Taso, Manuel; Zhao, Li; Guidon, Arnaud; Litwiller, Daniel V; Alsop, David C.
Afiliação
  • Taso M; Division of MRI Research, Department of Radiology, Beth Israel Deaconess Medical Center and Harvard Medical School, Boston, Massachusetts.
  • Zhao L; Division of MRI Research, Department of Radiology, Beth Israel Deaconess Medical Center and Harvard Medical School, Boston, Massachusetts.
  • Guidon A; Global MR applications and Workflow, GE Healthcare, Boston, Massachusetts.
  • Litwiller DV; Global MR applications and Workflow, GE Healthcare, New York City, New York.
  • Alsop DC; Division of MRI Research, Department of Radiology, Beth Israel Deaconess Medical Center and Harvard Medical School, Boston, Massachusetts.
Magn Reson Med ; 82(2): 680-692, 2019 08.
Article em En | MEDLINE | ID: mdl-30953396
ABSTRACT

PURPOSE:

To improve image quality and spatial coverage for abdominal perfusion imaging by implementing an arterial spin labeling (ASL) sequence that combines variable-density 3D fast-spin-echo (FSE) with Cartesian trajectory and compressed-sensing (CS) reconstruction.

METHODS:

A volumetric FSE sequence was modified to include background-suppressed pseudo-continuous ASL labeling and to support variable-density (VD) Poisson-disk sampling for acceleration.

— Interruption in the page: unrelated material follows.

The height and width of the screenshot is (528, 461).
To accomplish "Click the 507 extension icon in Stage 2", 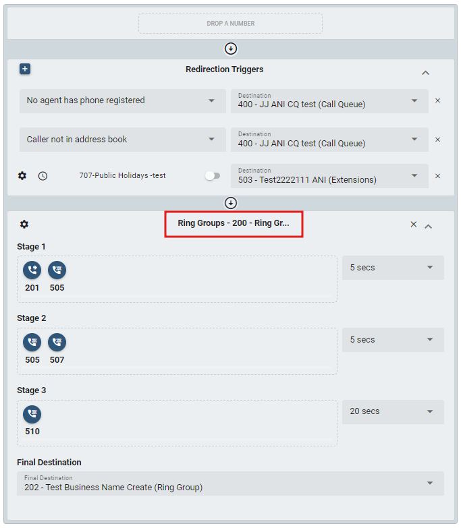I will click(x=57, y=342).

We additionally explored the benefits of center oversampling and variable outer k-space sampling. Fourteen healthy volunteers were scanned on a 3T scanner to test acceleration factors as well as the various sampling schemes described under synchronized-breathing to limit motion issues. A CS reconstruction was implemented using the BART toolbox to reconstruct perfusion-weighted ASL volumes, assessing the impact of acceleration, different reconstruction, and sampling strategies on image quality.

RESULTS:

CS acceleration is feasible with ASL, and a strong renal perfusion signal could be observed even at very high acceleration rates (≈15). We have shown that ASL k-space complex subtraction was desirable before CS reconstruction. Although averaging of multiple highly accelerated images helped to reduce artifacts from physiologic fluctuations, superior image quality was achieved by interleaving of different highly undersampled pseudo-random spatial sampling patterns and using 4D-CS reconstruction. Combination of these enhancements produces high-quality ASL volumes in under 5 min.

CONCLUSIONS:

High-quality isotropic ASL abdominal perfusion volumes can be obtained in healthy volunteers with a VD-FSE and CS reconstruction. This lays the groundwork for future developments toward whole abdomen free-breathing non-contrast perfusion imaging.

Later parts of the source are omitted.